And let’s not overlook enterprise risk management. Suppose a group of business users asks an LLM, “What are the biggest financial risks for our business next year?” The model might confidently generate an answer based on past economic downturns. However, it lacks real-time awareness of macroeconomic shifts, government regulations, or industry-specific risks. It also lacks the current and actual corporate information—it simply does not have it. Without structured reasoning and real-time data integration, the response, while grammatically perfect, is little more than educated guessing dressed up as insight.
This is why structured, verifiable data are absolutely essential in enterprise AI. LLMs can offer useful insights, but without a real reasoning layer—such as knowledge graphs and graph-based retrieval—they’re essentially flying blind.

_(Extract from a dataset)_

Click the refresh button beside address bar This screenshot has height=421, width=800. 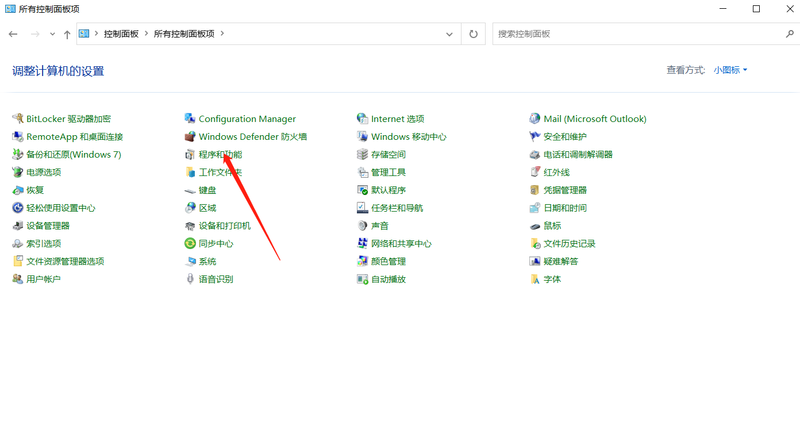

The goal isn’t just for AI to generate answers, but to ensure it comprehends the relationships, logic, and real-world constraints behind those answers.
The power of knowledge graphs
The reality is that business users need models that provide accurate, explainable answers while operating securely within the walled garden of their corporate infosphere. Consider the training problem: A firm signs a major LLM contract, but unless it gets a private model, the LLM won’t fully grasp the organization’s domain without extensive training. And once new data arrives, that training is outdated—forcing another costly retraining cycle. This is plainly impractical, no matter how customized the o1, o2, o3, or o4 model is.